Thursday of the 28th Week of Ordinary Time
Memorial of St. Ignatius of Antioch
Paul brings his presentation in Rom 1:18-3:20 to a close with a dramatic statement: “Jews and Greeks alike … are all under the domination of sin” (Rom 3:9). If this is so, it seems that there is no possibility of salvation for anyone, relying only on human capacities. But Paul believes that the intervention of the God of Jesus Christ has overcome this desperate situation of humanity: “But now the righteousness of God has been manifested” (Rom 3:21). Thus Paul contrasts the saving power of God with the slavery of sin. The Father’s powerful liberating work takes place in the present time, for his free initiative has taken historical form in Christ who died and rose again (see Rom 3:24-25, 4:25). When a person adheres to it in faith (see Rom 3:22-28:30), her existence changes completely: she is freed from subordination to the power of sin and death (see Rom 3:24) and lives as a faithful companion of God and neighbor, according to the logic of solidarity proper to the covenant, that is, as “righteous” (Rom 3:26).
Here Paul presents a theology totally opposed to that of the mentality of his time. Late Judaism had reduced the divine Law to absolute domination, disconnecting it from its constitutive and original relationship with history and the divine covenant, assuming it to be valid in itself. The result was that it substituted obedience to Yahweh with the meticulous and scrupulous observance of prescriptions and prohibitions. This way of thinking led to a bloated self-sufficiency of humanity before the destiny of one’s life. Redemption on the basis of “works of the Law,” typical of rabbinic Judaism, in fact made humanity a sort of religious autocrat, oblivious of divine and self-referential grace. The resulting sectarian and exclusivist attitude drew a clear line of distinction between Jews, who understood and observed the Law, and pagans, who were destined for perdition because they lacked the Law.
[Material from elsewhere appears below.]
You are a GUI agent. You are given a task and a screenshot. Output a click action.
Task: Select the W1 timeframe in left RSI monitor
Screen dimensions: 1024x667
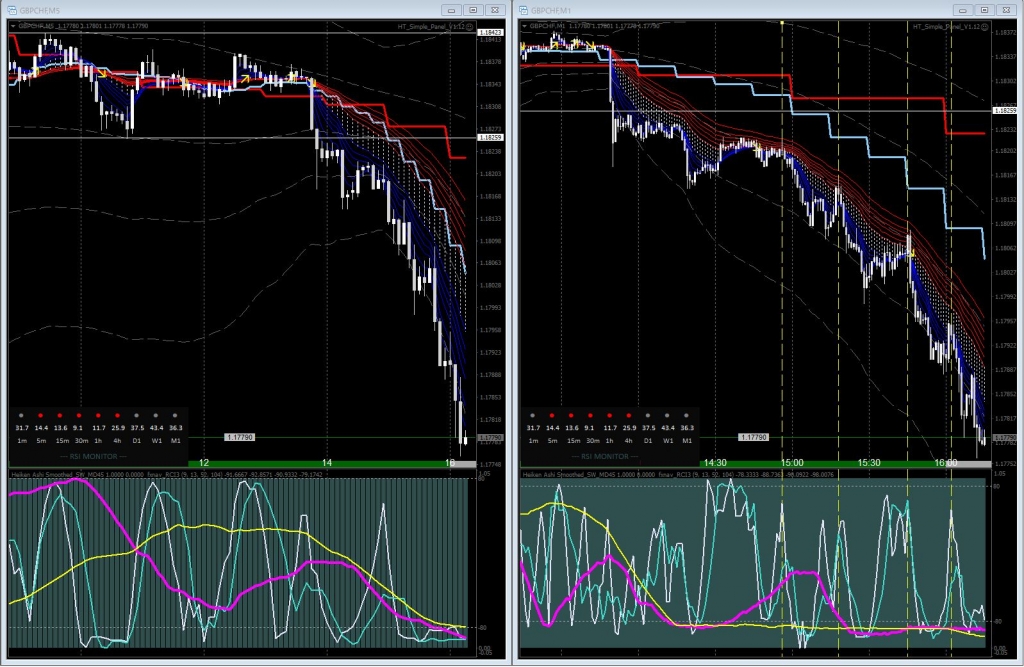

The Apostle presents us with a theological understanding of justification as an alternative to this Jewish teaching of his day. He appeals to God’s salvific justice and points to faith as the only possibility of redemption from the dominion of sin and from the destiny of eternal death. In practice, Paul rejects the severe image of a God without mercy, revealing instead God’s true face, that of a Father who acts and intervenes out of love on behalf of sinful humanity. Before this extraordinary initiative of God, Jews and pagans stand on level ground; both need salvation as a gift and are constantly called to faith because both are under the law of sin. In this universalizing process of conversion, Israel is saved and regains its rightful place in the divine election (see Rom 9-11). It will be saved together with all the peoples of the earth. The election of Israel becomes an effective sign of the historical beginning of salvation for Israelites and pagans together.
Pope Francis writes:
On the basis of this sharing in Jesus’ way of seeing things, Saint Paul has left us a description of the life of faith. In accepting the gift of faith, believers become a new creation; they receive a new being; as God’s children, they are now “sons in the Son.” The phrase “Abba, Father,” so characteristic of Jesus’ own experience, now becomes the core of the Christian experience (cf. Rom 8:15). The life of faith, as a filial existence, is the acknowledgment of a primordial and radical gift which upholds our lives. We see this clearly in Saint Paul’s question to the Corinthians: “What have you that you did not receive?” (1 Cor 4:7). This was at the very heart of Paul’s debate with the Pharisees: the issue of whether salvation is attained by faith or by the works of the law. Paul rejects the attitude of those who would consider themselves justified before God on the basis of their own works. Such people, even when they obey the commandments and do good works, are centered on themselves; they fail to realize that goodness comes from God. Those who live this way, who want to be the source of their own righteousness, find that the latter is soon depleted and that they are unable even to keep the law. They become closed in on themselves and isolated from the Lord and from others; their lives become futile and their works barren, like a tree far from water. Saint Augustine tells us in his usual concise and striking way: “Ab eo qui fecit te, noli deficere nec ad te,” “Do not turn away from the one who made you, even to turn towards yourself.” Once I think that by turning away from God I will find myself, my life begins to fall apart (cf. Lk 15:11-24). The beginning of salvation is openness to something prior to ourselves, to a primordial gift that affirms life and sustains it in being. Only by being open to and acknowledging this gift can we be transformed, experience salvation and bear good fruit. Salvation by faith means recognizing the primacy of God’s gift. As Saint Paul puts it: “By grace you have been saved through faith, and this is not your own doing; it is the gift of God” (Eph 2:8). (Lumen Fidei, 19)
Paul proposes to the Romans the universal horizons of the grace of God, which are at the base of the mission entrusted to him and communicated to the Church, born of the Passover of Jesus and sent to the world by the Spirit of the Risen Lord.